I am, somehow, less interested in the weight and convolutions of Einstein's brain than in the near certainty that people of equal talent have lived and died in cotton fields and sweatshops.
—Stephen Jay Gould

Proud owner of 42 Zoupa Points.

11B4V

"there's a long tradition of insulting people we disagree with here, and I'll be damned if I listen to your entreaties otherwise."-OVB

"Obviously not a Berkut-commanded armored column.  They're not all brewing."- CdM

"We've reached one of our phase lines after the firefight and it smells bad—meaning it's a little bit suspicious... Could be an amb—".

Tamas

Quote from: Syt on July 02, 2020, 12:32:58 AM
So protests and BLM have largely disappeared from headlines. I assume systemic racism is fixed, then? :)
.
Don't forget that everyone even the Premiere League showcased meaningless acts of solidarity. Well worth ignoring the pandemic for a couple of weeks and doing mass gatherings for.

mongers

I know I slag off the UK a bit, but man I'm glad I don't live in a country where firearms aren't prevalent.

That's not to say there aren't serious issues around policing and treatment ethnic minorities/
"We have it in our power to begin the world over again"

Solmyr

Quote from: Syt on July 02, 2020, 12:32:58 AM
So protests and BLM have largely disappeared from headlines. I assume systemic racism is fixed, then? :)

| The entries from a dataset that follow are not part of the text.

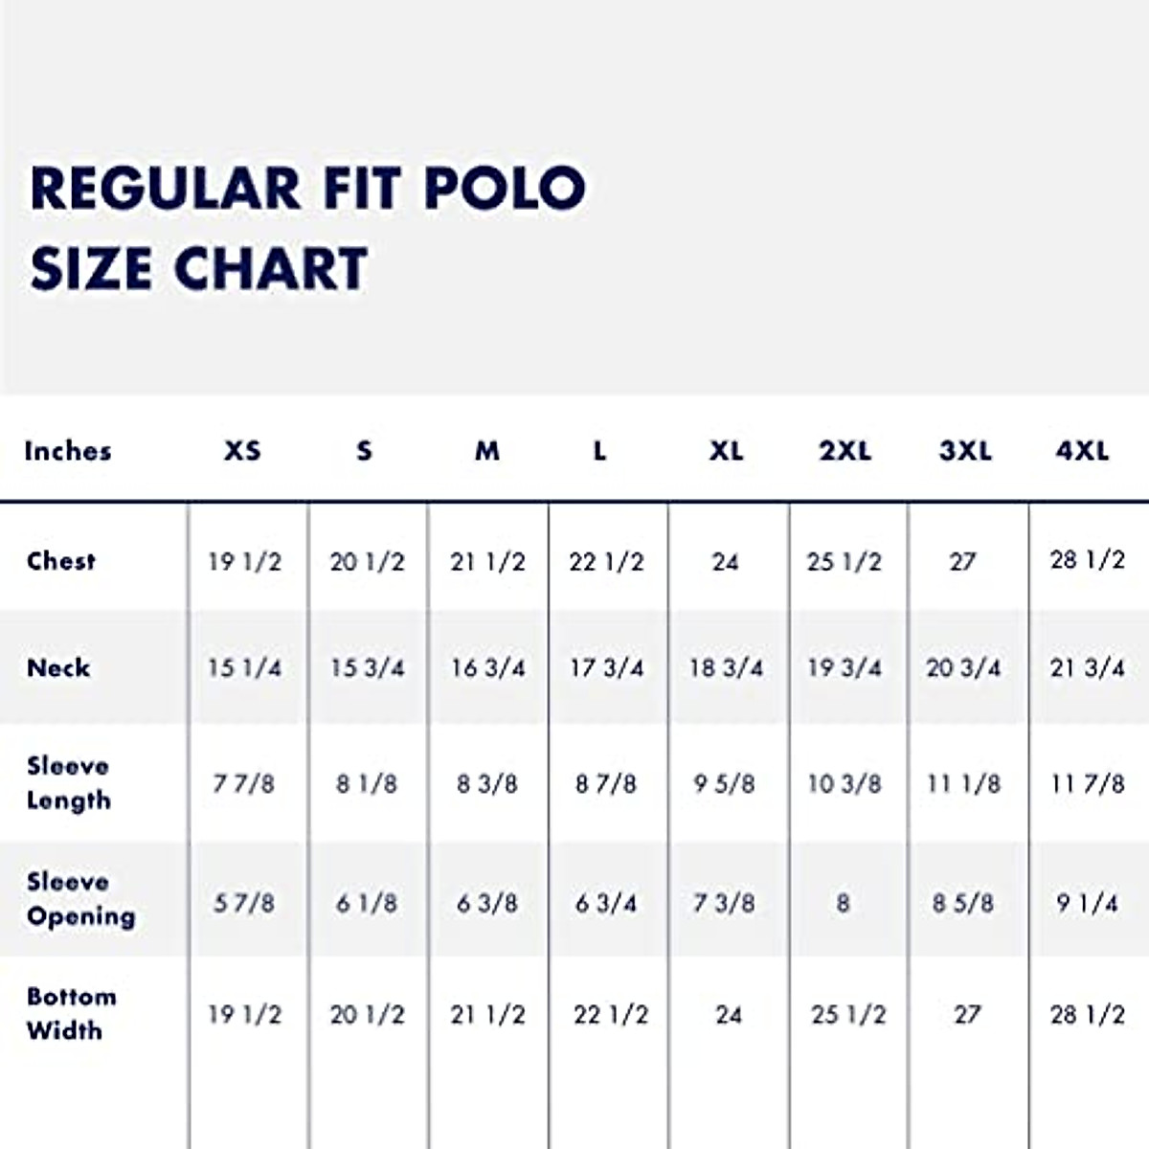Select Sleeve Opening value 9 1/4
This screenshot has height=1149, width=1149.
tap(1087, 903)
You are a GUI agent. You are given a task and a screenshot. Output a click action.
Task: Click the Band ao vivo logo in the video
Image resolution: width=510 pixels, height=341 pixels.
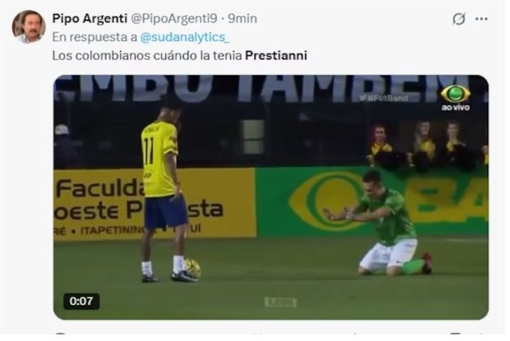tap(456, 97)
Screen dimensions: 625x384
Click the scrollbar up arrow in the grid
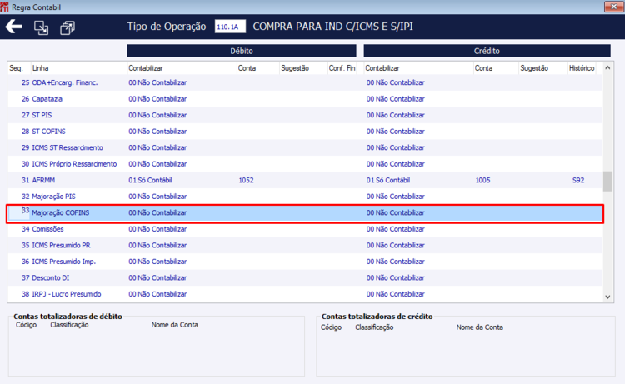click(x=608, y=67)
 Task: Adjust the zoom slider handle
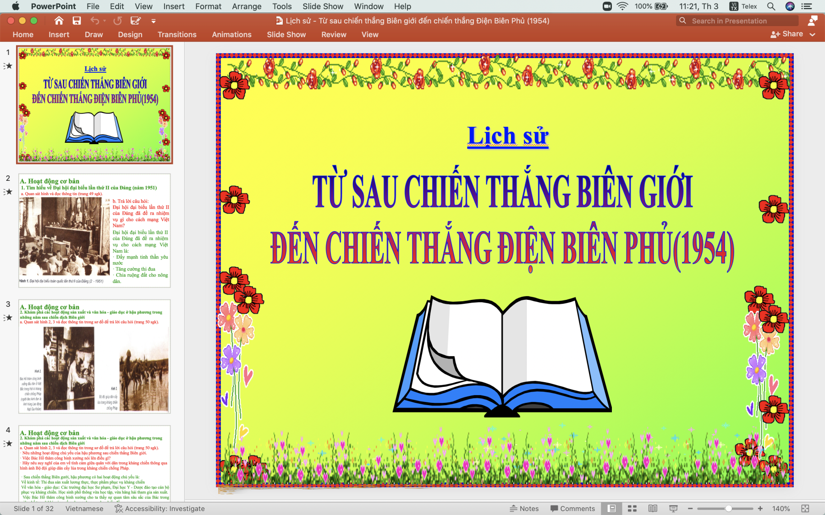[x=728, y=509]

So the choice is between breaking shit and getting heard, and protesting peacefully and not getting heard.

celedhring

Quote from: Tamas on July 03, 2020, 01:16:07 AM
Quote from: Syt on July 02, 2020, 12:32:58 AM
So protests and BLM have largely disappeared from headlines. I assume systemic racism is fixed, then? :)
.
Don't forget that everyone even the Premiere League showcased meaningless acts of solidarity. Well worth ignoring the pandemic for a couple of weeks and doing mass gatherings for.

I loved the Catalan Parliament passing an unanimous declaration against racism and in favor of the BLM movement, and a few days later the regional police quietly reassigning a group of racist cops that had been separated from the force (they beat up a black suspect while yelling racist shit at him), instead of firing them.

Tamas

Quote from: Solmyr on July 03, 2020, 09:39:35 AM
Quote from: Syt on July 02, 2020, 12:32:58 AM
So protests and BLM have largely disappeared from headlines. I assume systemic racism is fixed, then? :)

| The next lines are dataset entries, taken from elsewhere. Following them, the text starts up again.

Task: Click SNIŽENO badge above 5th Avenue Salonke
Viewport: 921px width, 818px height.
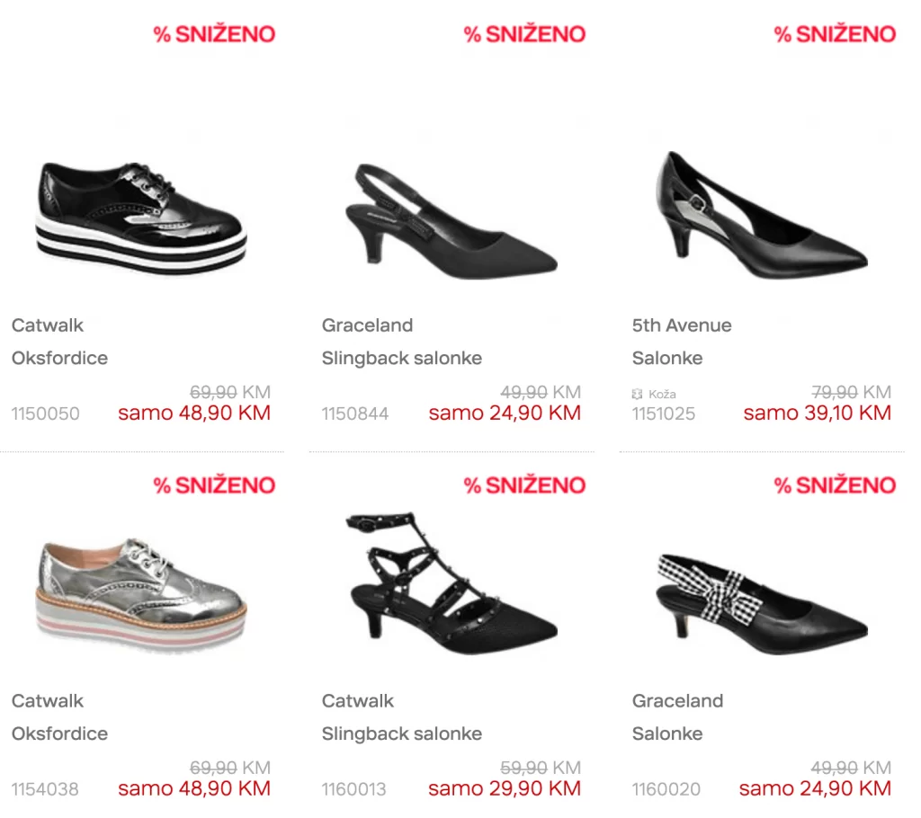Action: [x=835, y=34]
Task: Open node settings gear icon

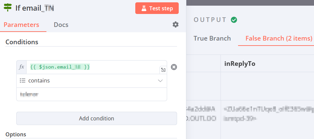Action: tap(175, 25)
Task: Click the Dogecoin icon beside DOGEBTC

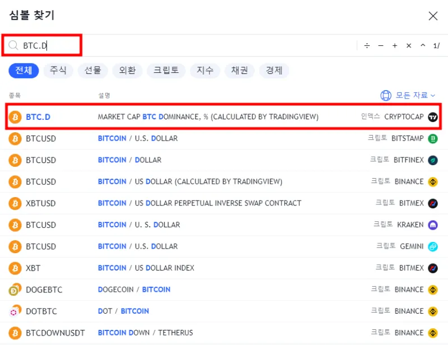Action: point(15,290)
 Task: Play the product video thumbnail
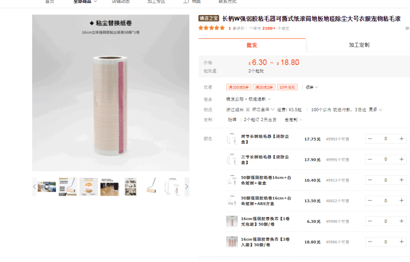pos(47,187)
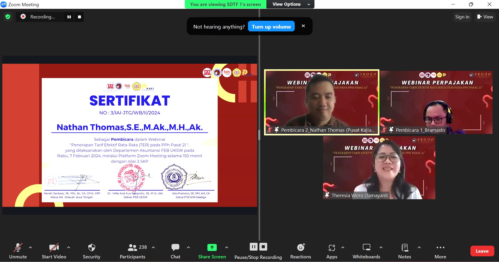
Task: Pause the recording in top-left indicator
Action: coord(69,17)
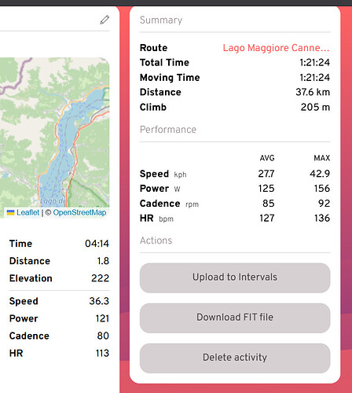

So the choice is between breaking shit and getting heard, and protesting peacefully and not getting heard.

Have any violent protests achieved anything between nothing and regime change?

viper37

Quote from: Tamas on July 03, 2020, 10:30:02 AM
Quote from: Solmyr on July 03, 2020, 09:39:35 AM
Quote from: Syt on July 02, 2020, 12:32:58 AM
So protests and BLM have largely disappeared from headlines. I assume systemic racism is fixed, then? :)

So the choice is between breaking shit and getting heard, and protesting peacefully and not getting heard.

Have any violent protests achieved anything between nothing and regime change?
Only in the dreams of extremists.
I don't do meditation.  I drink alcohol to relax, like normal people.

If Microsoft Excel decided to stop working overnight, the world would practically end.